Stored items:
______________________________

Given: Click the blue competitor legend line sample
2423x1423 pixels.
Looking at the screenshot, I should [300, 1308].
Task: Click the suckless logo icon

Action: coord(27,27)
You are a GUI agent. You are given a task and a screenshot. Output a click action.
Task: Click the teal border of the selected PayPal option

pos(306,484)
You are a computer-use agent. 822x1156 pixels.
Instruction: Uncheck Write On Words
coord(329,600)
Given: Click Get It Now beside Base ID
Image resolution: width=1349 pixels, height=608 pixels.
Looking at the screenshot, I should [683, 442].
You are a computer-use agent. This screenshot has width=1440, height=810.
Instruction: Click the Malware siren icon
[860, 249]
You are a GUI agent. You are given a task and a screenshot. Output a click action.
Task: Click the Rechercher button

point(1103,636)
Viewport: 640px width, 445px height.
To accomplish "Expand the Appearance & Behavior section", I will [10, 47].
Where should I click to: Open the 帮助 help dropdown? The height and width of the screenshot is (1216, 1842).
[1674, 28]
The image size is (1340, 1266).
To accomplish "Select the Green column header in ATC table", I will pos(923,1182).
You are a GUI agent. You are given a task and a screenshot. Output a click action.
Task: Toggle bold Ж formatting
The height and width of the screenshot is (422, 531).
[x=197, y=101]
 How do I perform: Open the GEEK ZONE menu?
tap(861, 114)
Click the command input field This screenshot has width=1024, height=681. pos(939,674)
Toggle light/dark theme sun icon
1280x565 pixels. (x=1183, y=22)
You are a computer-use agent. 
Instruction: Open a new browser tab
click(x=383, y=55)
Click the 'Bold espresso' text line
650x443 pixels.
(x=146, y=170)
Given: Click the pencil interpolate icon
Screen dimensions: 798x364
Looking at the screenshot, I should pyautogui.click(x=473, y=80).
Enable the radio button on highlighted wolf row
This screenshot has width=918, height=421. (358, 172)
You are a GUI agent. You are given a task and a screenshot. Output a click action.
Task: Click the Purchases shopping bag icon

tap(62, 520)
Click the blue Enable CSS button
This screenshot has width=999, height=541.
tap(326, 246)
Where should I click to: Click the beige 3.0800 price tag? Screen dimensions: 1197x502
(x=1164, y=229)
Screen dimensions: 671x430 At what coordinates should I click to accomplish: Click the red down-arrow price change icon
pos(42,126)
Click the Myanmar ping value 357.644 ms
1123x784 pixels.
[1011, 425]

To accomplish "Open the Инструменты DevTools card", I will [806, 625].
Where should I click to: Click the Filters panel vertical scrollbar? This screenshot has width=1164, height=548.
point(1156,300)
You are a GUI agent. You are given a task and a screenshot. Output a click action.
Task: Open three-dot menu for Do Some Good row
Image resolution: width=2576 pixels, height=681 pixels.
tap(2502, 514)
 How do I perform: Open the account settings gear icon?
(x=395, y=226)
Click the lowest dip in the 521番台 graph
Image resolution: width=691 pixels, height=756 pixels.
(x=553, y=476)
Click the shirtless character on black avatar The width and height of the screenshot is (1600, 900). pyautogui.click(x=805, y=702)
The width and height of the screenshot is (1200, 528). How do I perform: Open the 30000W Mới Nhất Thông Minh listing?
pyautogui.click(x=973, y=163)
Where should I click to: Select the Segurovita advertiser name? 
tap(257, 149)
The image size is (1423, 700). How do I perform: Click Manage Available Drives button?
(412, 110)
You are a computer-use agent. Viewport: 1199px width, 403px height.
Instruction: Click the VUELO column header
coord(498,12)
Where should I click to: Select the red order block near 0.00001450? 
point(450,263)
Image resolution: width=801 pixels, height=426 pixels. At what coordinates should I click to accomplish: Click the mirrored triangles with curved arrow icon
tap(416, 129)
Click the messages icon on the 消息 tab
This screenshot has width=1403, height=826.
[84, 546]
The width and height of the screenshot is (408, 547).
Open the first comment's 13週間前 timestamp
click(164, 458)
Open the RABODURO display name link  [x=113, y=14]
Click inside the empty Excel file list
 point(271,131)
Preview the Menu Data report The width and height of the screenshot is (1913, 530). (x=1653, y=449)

______________________________

• **WORK INSTRUCTION**: Extract every line above exactly as it stands.

• **EXPECTED OUTPUT**:
Given: Click the blue competitor legend line sample
2423x1423 pixels.
Looking at the screenshot, I should [300, 1308].
Task: Click the suckless logo icon

Action: coord(27,27)
You are a GUI agent. You are given a task and a screenshot. Output a click action.
Task: Click the teal border of the selected PayPal option

pos(306,484)
You are a computer-use agent. 822x1156 pixels.
Instruction: Uncheck Write On Words
coord(329,600)
Given: Click Get It Now beside Base ID
Image resolution: width=1349 pixels, height=608 pixels.
Looking at the screenshot, I should [683, 442].
You are a computer-use agent. This screenshot has width=1440, height=810.
Instruction: Click the Malware siren icon
[860, 249]
You are a GUI agent. You are given a task and a screenshot. Output a click action.
Task: Click the Rechercher button

point(1103,636)
Viewport: 640px width, 445px height.
To accomplish "Expand the Appearance & Behavior section", I will [10, 47].
Where should I click to: Open the 帮助 help dropdown? The height and width of the screenshot is (1216, 1842).
[1674, 28]
The image size is (1340, 1266).
To accomplish "Select the Green column header in ATC table", I will pos(923,1182).
You are a GUI agent. You are given a task and a screenshot. Output a click action.
Task: Toggle bold Ж formatting
The height and width of the screenshot is (422, 531).
[x=197, y=101]
 How do I perform: Open the GEEK ZONE menu?
tap(861, 114)
Click the command input field This screenshot has width=1024, height=681. pos(939,674)
Toggle light/dark theme sun icon
1280x565 pixels. (x=1183, y=22)
You are a computer-use agent. 
Instruction: Open a new browser tab
click(x=383, y=55)
Click the 'Bold espresso' text line
650x443 pixels.
(x=146, y=170)
Given: Click the pencil interpolate icon
Screen dimensions: 798x364
Looking at the screenshot, I should pyautogui.click(x=473, y=80).
Enable the radio button on highlighted wolf row
This screenshot has width=918, height=421. (358, 172)
You are a GUI agent. You are given a task and a screenshot. Output a click action.
Task: Click the Purchases shopping bag icon

tap(62, 520)
Click the blue Enable CSS button
This screenshot has width=999, height=541.
tap(326, 246)
Where should I click to: Click the beige 3.0800 price tag? Screen dimensions: 1197x502
(x=1164, y=229)
Screen dimensions: 671x430 At what coordinates should I click to accomplish: Click the red down-arrow price change icon
pos(42,126)
Click the Myanmar ping value 357.644 ms
1123x784 pixels.
[1011, 425]

To accomplish "Open the Инструменты DevTools card", I will [806, 625].
Where should I click to: Click the Filters panel vertical scrollbar? This screenshot has width=1164, height=548.
point(1156,300)
You are a GUI agent. You are given a task and a screenshot. Output a click action.
Task: Open three-dot menu for Do Some Good row
Image resolution: width=2576 pixels, height=681 pixels.
tap(2502, 514)
 How do I perform: Open the account settings gear icon?
(x=395, y=226)
Click the lowest dip in the 521番台 graph
Image resolution: width=691 pixels, height=756 pixels.
(x=553, y=476)
Click the shirtless character on black avatar The width and height of the screenshot is (1600, 900). pyautogui.click(x=805, y=702)
The width and height of the screenshot is (1200, 528). How do I perform: Open the 30000W Mới Nhất Thông Minh listing?
pyautogui.click(x=973, y=163)
Where should I click to: Select the Segurovita advertiser name? 
tap(257, 149)
The image size is (1423, 700). How do I perform: Click Manage Available Drives button?
(412, 110)
You are a computer-use agent. Viewport: 1199px width, 403px height.
Instruction: Click the VUELO column header
coord(498,12)
Where should I click to: Select the red order block near 0.00001450? 
point(450,263)
Image resolution: width=801 pixels, height=426 pixels. At what coordinates should I click to accomplish: Click the mirrored triangles with curved arrow icon
tap(416, 129)
Click the messages icon on the 消息 tab
This screenshot has width=1403, height=826.
[84, 546]
The width and height of the screenshot is (408, 547).
Open the first comment's 13週間前 timestamp
click(164, 458)
Open the RABODURO display name link  [x=113, y=14]
Click inside the empty Excel file list
 point(271,131)
Preview the Menu Data report The width and height of the screenshot is (1913, 530). (x=1653, y=449)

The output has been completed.